[RECORD EXTRACTS — start]

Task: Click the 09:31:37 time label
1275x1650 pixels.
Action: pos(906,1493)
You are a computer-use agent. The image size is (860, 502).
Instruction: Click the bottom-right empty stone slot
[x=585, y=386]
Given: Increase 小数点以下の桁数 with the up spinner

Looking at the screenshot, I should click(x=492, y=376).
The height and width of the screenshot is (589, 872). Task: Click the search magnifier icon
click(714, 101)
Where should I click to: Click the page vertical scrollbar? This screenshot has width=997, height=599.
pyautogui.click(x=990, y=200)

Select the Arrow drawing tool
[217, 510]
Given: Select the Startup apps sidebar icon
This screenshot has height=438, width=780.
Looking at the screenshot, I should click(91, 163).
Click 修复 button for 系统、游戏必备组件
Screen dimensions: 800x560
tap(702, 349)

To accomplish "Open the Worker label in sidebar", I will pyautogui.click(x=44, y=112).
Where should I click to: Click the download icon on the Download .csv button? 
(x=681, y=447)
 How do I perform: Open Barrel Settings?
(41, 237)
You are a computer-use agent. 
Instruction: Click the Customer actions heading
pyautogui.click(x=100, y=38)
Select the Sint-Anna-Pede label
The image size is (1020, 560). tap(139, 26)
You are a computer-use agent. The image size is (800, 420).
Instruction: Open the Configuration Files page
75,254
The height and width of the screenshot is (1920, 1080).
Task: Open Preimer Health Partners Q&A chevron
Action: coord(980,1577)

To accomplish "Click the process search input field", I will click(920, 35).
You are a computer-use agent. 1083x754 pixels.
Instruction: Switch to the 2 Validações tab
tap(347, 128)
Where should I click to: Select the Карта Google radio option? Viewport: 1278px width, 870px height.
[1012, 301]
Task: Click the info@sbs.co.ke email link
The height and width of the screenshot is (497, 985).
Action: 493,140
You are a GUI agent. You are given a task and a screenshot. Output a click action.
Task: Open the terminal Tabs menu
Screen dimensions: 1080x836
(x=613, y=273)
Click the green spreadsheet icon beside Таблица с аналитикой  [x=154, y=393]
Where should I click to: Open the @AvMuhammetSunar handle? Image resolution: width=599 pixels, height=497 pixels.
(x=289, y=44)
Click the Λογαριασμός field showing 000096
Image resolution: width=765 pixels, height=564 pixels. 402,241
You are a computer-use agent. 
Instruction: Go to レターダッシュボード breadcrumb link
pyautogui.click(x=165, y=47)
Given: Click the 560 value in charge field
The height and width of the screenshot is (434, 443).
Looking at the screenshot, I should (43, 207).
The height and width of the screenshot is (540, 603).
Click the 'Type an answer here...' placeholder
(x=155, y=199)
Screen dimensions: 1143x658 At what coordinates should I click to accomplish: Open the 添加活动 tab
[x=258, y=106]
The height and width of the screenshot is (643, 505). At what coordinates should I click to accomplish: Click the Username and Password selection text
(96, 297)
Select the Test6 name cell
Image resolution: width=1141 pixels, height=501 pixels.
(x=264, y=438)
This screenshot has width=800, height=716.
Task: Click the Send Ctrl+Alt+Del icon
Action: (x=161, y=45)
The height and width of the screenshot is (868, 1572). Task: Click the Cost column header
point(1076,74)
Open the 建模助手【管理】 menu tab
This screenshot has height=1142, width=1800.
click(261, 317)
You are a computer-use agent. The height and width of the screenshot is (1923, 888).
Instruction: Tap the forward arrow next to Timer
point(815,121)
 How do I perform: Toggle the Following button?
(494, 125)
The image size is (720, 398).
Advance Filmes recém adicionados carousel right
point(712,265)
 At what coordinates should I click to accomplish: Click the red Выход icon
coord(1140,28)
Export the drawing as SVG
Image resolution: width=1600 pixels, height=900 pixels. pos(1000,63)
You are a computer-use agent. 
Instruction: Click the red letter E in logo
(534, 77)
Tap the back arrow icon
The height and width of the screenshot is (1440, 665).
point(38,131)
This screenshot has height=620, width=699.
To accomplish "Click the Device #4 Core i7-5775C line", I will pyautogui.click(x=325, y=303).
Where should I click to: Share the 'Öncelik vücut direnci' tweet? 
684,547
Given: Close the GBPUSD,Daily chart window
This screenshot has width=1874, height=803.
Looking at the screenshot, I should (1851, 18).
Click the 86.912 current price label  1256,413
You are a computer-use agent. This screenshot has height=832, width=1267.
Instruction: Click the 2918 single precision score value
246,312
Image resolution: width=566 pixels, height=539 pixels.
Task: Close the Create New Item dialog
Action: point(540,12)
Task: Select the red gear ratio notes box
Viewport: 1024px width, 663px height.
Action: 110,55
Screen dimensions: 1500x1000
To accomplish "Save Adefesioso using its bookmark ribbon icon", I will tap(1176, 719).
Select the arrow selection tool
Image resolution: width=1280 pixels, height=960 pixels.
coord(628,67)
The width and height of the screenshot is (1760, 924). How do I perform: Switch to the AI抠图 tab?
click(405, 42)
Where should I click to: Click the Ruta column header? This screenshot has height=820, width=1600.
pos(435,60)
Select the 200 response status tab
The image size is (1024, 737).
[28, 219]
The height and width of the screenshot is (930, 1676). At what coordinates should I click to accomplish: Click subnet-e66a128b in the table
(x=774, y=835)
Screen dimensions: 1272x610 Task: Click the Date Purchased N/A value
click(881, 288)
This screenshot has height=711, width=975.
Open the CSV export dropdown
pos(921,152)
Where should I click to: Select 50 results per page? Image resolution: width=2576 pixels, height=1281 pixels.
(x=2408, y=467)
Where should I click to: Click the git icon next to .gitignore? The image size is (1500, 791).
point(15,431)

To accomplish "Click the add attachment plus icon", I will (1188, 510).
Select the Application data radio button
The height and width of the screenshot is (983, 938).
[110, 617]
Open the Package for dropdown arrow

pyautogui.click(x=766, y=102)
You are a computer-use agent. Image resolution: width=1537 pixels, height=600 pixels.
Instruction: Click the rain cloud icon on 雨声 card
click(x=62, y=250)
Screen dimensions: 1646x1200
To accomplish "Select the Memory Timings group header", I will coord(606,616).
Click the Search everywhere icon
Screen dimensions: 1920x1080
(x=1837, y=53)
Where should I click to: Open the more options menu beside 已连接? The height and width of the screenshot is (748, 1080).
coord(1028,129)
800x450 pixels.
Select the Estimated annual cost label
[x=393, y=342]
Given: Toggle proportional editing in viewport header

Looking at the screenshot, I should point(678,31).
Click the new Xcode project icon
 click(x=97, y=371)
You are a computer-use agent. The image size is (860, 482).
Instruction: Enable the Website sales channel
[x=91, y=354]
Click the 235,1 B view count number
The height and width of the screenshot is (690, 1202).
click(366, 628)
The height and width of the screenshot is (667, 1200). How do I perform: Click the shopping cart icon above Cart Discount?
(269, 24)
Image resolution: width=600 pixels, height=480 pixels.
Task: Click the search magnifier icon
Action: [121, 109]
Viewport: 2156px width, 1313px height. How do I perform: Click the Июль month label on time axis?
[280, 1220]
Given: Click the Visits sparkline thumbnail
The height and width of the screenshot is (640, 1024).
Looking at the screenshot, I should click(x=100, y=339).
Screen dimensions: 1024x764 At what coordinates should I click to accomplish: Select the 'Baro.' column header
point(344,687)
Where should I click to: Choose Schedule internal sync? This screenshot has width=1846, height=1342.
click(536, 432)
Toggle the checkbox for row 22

[RECORD EXTRACTS — finish]

* _PROBLEM REQUIREMENTS_: Each entry must appear in the reply exactly as written.

* _SOLUTION TO THE PROBLEM_:
Task: Click the 09:31:37 time label
1275x1650 pixels.
Action: pos(906,1493)
You are a computer-use agent. The image size is (860, 502).
Instruction: Click the bottom-right empty stone slot
[x=585, y=386]
Given: Increase 小数点以下の桁数 with the up spinner

Looking at the screenshot, I should click(x=492, y=376).
The height and width of the screenshot is (589, 872). Task: Click the search magnifier icon
click(714, 101)
Where should I click to: Click the page vertical scrollbar? This screenshot has width=997, height=599.
pyautogui.click(x=990, y=200)

Select the Arrow drawing tool
[217, 510]
Given: Select the Startup apps sidebar icon
This screenshot has height=438, width=780.
Looking at the screenshot, I should click(91, 163).
Click 修复 button for 系统、游戏必备组件
Screen dimensions: 800x560
tap(702, 349)

To accomplish "Open the Worker label in sidebar", I will pyautogui.click(x=44, y=112).
Where should I click to: Click the download icon on the Download .csv button? 
(x=681, y=447)
 How do I perform: Open Barrel Settings?
(41, 237)
You are a computer-use agent. 
Instruction: Click the Customer actions heading
pyautogui.click(x=100, y=38)
Select the Sint-Anna-Pede label
The image size is (1020, 560). tap(139, 26)
You are a computer-use agent. The image size is (800, 420).
Instruction: Open the Configuration Files page
75,254
The height and width of the screenshot is (1920, 1080).
Task: Open Preimer Health Partners Q&A chevron
Action: coord(980,1577)

To accomplish "Click the process search input field", I will click(920, 35).
You are a computer-use agent. 1083x754 pixels.
Instruction: Switch to the 2 Validações tab
tap(347, 128)
Where should I click to: Select the Карта Google radio option? Viewport: 1278px width, 870px height.
[1012, 301]
Task: Click the info@sbs.co.ke email link
The height and width of the screenshot is (497, 985).
Action: 493,140
You are a GUI agent. You are given a task and a screenshot. Output a click action.
Task: Open the terminal Tabs menu
Screen dimensions: 1080x836
(x=613, y=273)
Click the green spreadsheet icon beside Таблица с аналитикой  [x=154, y=393]
Where should I click to: Open the @AvMuhammetSunar handle? Image resolution: width=599 pixels, height=497 pixels.
(x=289, y=44)
Click the Λογαριασμός field showing 000096
Image resolution: width=765 pixels, height=564 pixels. 402,241
You are a computer-use agent. 
Instruction: Go to レターダッシュボード breadcrumb link
pyautogui.click(x=165, y=47)
Given: Click the 560 value in charge field
The height and width of the screenshot is (434, 443).
Looking at the screenshot, I should (43, 207).
The height and width of the screenshot is (540, 603).
Click the 'Type an answer here...' placeholder
(x=155, y=199)
Screen dimensions: 1143x658 At what coordinates should I click to accomplish: Open the 添加活动 tab
[x=258, y=106]
The height and width of the screenshot is (643, 505). At what coordinates should I click to accomplish: Click the Username and Password selection text
(96, 297)
Select the Test6 name cell
Image resolution: width=1141 pixels, height=501 pixels.
(x=264, y=438)
This screenshot has width=800, height=716.
Task: Click the Send Ctrl+Alt+Del icon
Action: (x=161, y=45)
The height and width of the screenshot is (868, 1572). Task: Click the Cost column header
point(1076,74)
Open the 建模助手【管理】 menu tab
This screenshot has height=1142, width=1800.
click(261, 317)
You are a computer-use agent. The height and width of the screenshot is (1923, 888).
Instruction: Tap the forward arrow next to Timer
point(815,121)
 How do I perform: Toggle the Following button?
(494, 125)
The image size is (720, 398).
Advance Filmes recém adicionados carousel right
point(712,265)
 At what coordinates should I click to accomplish: Click the red Выход icon
coord(1140,28)
Export the drawing as SVG
Image resolution: width=1600 pixels, height=900 pixels. pos(1000,63)
You are a computer-use agent. 
Instruction: Click the red letter E in logo
(534, 77)
Tap the back arrow icon
The height and width of the screenshot is (1440, 665).
point(38,131)
This screenshot has height=620, width=699.
To accomplish "Click the Device #4 Core i7-5775C line", I will pyautogui.click(x=325, y=303).
Where should I click to: Share the 'Öncelik vücut direnci' tweet? 
684,547
Given: Close the GBPUSD,Daily chart window
This screenshot has width=1874, height=803.
Looking at the screenshot, I should (1851, 18).
Click the 86.912 current price label  1256,413
You are a computer-use agent. This screenshot has height=832, width=1267.
Instruction: Click the 2918 single precision score value
246,312
Image resolution: width=566 pixels, height=539 pixels.
Task: Close the Create New Item dialog
Action: point(540,12)
Task: Select the red gear ratio notes box
Viewport: 1024px width, 663px height.
Action: 110,55
Screen dimensions: 1500x1000
To accomplish "Save Adefesioso using its bookmark ribbon icon", I will tap(1176, 719).
Select the arrow selection tool
Image resolution: width=1280 pixels, height=960 pixels.
coord(628,67)
The width and height of the screenshot is (1760, 924). How do I perform: Switch to the AI抠图 tab?
click(405, 42)
Where should I click to: Click the Ruta column header? This screenshot has height=820, width=1600.
pos(435,60)
Select the 200 response status tab
The image size is (1024, 737).
[28, 219]
The height and width of the screenshot is (930, 1676). At what coordinates should I click to accomplish: Click subnet-e66a128b in the table
(x=774, y=835)
Screen dimensions: 1272x610 Task: Click the Date Purchased N/A value
click(881, 288)
This screenshot has height=711, width=975.
Open the CSV export dropdown
pos(921,152)
Where should I click to: Select 50 results per page? Image resolution: width=2576 pixels, height=1281 pixels.
(x=2408, y=467)
Where should I click to: Click the git icon next to .gitignore? The image size is (1500, 791).
point(15,431)

To accomplish "Click the add attachment plus icon", I will (1188, 510).
Select the Application data radio button
The height and width of the screenshot is (983, 938).
[110, 617]
Open the Package for dropdown arrow

pyautogui.click(x=766, y=102)
You are a computer-use agent. Image resolution: width=1537 pixels, height=600 pixels.
Instruction: Click the rain cloud icon on 雨声 card
click(x=62, y=250)
Screen dimensions: 1646x1200
To accomplish "Select the Memory Timings group header", I will coord(606,616).
Click the Search everywhere icon
Screen dimensions: 1920x1080
(x=1837, y=53)
Where should I click to: Open the more options menu beside 已连接? The height and width of the screenshot is (748, 1080).
coord(1028,129)
800x450 pixels.
Select the Estimated annual cost label
[x=393, y=342]
Given: Toggle proportional editing in viewport header

Looking at the screenshot, I should point(678,31).
Click the new Xcode project icon
 click(x=97, y=371)
You are a computer-use agent. The image size is (860, 482).
Instruction: Enable the Website sales channel
[x=91, y=354]
Click the 235,1 B view count number
The height and width of the screenshot is (690, 1202).
click(366, 628)
The height and width of the screenshot is (667, 1200). How do I perform: Click the shopping cart icon above Cart Discount?
(269, 24)
Image resolution: width=600 pixels, height=480 pixels.
Task: Click the search magnifier icon
Action: [121, 109]
Viewport: 2156px width, 1313px height. How do I perform: Click the Июль month label on time axis?
[280, 1220]
Given: Click the Visits sparkline thumbnail
The height and width of the screenshot is (640, 1024).
Looking at the screenshot, I should click(x=100, y=339).
Screen dimensions: 1024x764 At what coordinates should I click to accomplish: Select the 'Baro.' column header
point(344,687)
Where should I click to: Choose Schedule internal sync? This screenshot has width=1846, height=1342.
click(536, 432)
Toggle the checkbox for row 22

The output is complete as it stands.